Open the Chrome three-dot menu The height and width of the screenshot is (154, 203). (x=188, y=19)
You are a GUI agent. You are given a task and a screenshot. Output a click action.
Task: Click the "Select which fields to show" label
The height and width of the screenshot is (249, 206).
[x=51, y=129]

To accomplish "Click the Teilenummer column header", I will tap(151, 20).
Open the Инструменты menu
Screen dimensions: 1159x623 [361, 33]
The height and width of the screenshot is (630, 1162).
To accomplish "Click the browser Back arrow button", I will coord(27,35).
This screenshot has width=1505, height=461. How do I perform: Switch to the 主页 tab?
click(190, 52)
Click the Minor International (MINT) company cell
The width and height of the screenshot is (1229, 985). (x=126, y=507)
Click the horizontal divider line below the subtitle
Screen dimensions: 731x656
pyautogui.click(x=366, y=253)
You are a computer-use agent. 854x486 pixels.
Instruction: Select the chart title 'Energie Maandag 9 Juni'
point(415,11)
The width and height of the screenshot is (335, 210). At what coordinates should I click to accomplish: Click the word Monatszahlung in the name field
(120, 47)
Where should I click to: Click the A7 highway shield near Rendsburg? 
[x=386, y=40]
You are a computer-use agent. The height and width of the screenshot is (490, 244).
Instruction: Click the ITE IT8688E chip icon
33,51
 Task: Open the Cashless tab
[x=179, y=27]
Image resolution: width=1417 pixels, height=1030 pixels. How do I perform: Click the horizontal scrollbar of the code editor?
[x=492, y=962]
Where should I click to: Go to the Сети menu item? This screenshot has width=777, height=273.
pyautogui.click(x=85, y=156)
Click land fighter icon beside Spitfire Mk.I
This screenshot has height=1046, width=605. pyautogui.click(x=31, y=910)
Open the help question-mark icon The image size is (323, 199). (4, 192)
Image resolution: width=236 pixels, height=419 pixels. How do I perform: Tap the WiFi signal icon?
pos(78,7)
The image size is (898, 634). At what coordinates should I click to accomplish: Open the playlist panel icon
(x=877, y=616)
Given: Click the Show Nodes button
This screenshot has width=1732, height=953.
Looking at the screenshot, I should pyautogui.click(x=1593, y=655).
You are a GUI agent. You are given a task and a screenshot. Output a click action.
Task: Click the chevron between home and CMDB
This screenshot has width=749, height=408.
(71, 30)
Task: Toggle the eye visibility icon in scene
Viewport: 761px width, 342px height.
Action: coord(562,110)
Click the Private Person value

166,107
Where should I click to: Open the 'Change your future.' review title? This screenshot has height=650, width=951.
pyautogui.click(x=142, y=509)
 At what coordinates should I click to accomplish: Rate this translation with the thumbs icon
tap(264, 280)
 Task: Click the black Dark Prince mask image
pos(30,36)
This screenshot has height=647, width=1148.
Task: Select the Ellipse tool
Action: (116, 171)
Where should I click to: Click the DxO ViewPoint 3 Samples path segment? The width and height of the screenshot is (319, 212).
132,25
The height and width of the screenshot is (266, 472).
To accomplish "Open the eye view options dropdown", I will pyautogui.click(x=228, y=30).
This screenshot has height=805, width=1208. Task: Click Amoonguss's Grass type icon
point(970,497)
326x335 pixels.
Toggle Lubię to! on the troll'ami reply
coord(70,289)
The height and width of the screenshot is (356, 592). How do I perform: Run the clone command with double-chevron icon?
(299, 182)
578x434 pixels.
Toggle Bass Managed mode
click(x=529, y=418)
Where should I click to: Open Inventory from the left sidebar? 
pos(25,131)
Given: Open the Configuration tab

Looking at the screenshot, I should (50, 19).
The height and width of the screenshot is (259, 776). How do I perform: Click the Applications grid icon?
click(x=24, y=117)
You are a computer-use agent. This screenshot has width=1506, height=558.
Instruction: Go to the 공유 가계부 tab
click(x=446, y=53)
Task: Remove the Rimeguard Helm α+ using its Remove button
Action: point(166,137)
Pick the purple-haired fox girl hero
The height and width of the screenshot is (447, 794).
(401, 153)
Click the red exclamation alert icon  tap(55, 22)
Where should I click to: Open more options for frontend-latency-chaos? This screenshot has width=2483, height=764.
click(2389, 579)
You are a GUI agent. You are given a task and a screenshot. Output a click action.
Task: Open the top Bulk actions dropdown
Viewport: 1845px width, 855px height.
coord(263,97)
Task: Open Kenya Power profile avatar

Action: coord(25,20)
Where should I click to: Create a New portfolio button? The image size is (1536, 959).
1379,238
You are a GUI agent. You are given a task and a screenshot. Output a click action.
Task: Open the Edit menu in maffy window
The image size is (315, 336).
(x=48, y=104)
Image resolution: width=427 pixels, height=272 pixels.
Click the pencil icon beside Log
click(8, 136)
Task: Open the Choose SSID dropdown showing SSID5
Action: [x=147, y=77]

WORK INSTRUCTIONS: Among the lines of the data, which ones contain the word "computer"? Show them.

RESPONSE BOX:
You are a computer-use agent. 854x486 pixels.
You are a computer-use agent. The height and width of the screenshot is (490, 244).
You are a computer-use agent. This screenshot has width=1506, height=558.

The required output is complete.